J.T. Krul sure has had some plum assignments regarding “Blackest Night.” His “Blackest Night: Titans” story was where Dove’s powers against the Black Lanterns were revealed. Here, Krul is given the chance to give us a peek inside the inner workings of a possessed Black Lantern. The story goes that Nekron allowed a certain number of heroes to return to life to seed his attempts at domination. Oliver Queen was one of those heroes. This issue focuses on the rest of Ollie’s “family” as Ollie goes on a Black Lantern powered rampage.

This issue was sparse on backgrounds, playing up the contrast between Ollie and “undead Ollie,” and giving Diogenes Neves a chance to shine in his drawing of the heroes at work.

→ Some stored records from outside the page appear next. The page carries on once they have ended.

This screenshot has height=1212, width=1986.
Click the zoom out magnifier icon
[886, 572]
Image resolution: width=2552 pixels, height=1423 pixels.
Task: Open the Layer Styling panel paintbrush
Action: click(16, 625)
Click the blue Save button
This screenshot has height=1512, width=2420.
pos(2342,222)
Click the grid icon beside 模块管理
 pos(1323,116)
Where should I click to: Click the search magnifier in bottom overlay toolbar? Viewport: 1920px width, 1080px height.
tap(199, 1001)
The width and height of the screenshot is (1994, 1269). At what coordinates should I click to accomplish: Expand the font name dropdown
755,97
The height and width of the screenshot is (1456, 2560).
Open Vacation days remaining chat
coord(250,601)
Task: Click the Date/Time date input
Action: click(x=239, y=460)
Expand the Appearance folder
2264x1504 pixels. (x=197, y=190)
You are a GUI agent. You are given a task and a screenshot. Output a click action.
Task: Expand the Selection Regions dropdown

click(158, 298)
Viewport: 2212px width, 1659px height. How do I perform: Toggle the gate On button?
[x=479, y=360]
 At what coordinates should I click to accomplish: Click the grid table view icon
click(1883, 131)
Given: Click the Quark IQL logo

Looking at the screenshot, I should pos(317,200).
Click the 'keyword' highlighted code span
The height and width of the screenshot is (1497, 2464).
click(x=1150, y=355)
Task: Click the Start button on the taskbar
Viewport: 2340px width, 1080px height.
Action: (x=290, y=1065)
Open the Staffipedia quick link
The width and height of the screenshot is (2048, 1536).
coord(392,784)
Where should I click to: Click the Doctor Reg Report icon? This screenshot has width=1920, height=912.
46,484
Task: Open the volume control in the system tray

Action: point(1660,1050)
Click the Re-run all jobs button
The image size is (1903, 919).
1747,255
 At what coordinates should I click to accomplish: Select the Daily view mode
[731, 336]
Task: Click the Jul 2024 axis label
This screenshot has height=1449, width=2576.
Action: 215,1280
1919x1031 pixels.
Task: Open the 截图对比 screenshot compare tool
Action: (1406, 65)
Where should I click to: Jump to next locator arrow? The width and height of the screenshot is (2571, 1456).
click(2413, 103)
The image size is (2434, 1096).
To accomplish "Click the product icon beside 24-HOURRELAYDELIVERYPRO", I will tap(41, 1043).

The panels that did have backgrounds had lavishly illustrated backgrounds, but for the most part, there is an ethereal, slightly supernatural creepiness to the lack of backgrounds. The caption boxes tell us Ollie is a prisoner inside his own body, and the lack of background helps bring that into focus. The contrast between Ollie’s “internal” thoughts and the “real” world is accentuated by Chuck Pires’ painterly colors. Pires doesn’t deliver traditional comic book coloring to this issue, and in this case, that works quite well, adding to the uneasiness that is required in these “Blackest Night” stories of the dead and the possessed.

The backgrounds are traded out for environmental composition: a heavy downpour and black ooze frames of flashbacks and half-truths. The downpour is the backstop for one of the most dynamic images in this book which, unfortunately, becomes little more than a pinup. The black ooze of the Black Lanterns here reminds me of Venom, and I found myself expecting to see the character when I next turned the page. Rest assured, there is no Venom in this issue, save the spite spewed from Ollie’s mouth as the Black Lantern possession forces him to destroy those he cherishes most. Ollie Queen may be a bastard, but he knows it, and here he’s trying to shine through as the hero he has always striven to be.

The tandem of inkers worked well with Neves’ clean style, but Cifuentes’ work was more scratchy and sketchy than Jose’s. This certainly didn’t impede the story, as the action was stepped up considerably in the second half of the book. The sketchiness added a sense of urgency to the events there.

Krul will be spending much more time with the Green Arrow corner of the DC Universe in the coming months as he writes the “Rise and Fall” storyline that will alter the lives of Green Arrow and his allies. I just hope Krul brings the same passion to those stories that he has to “Blackest Night.”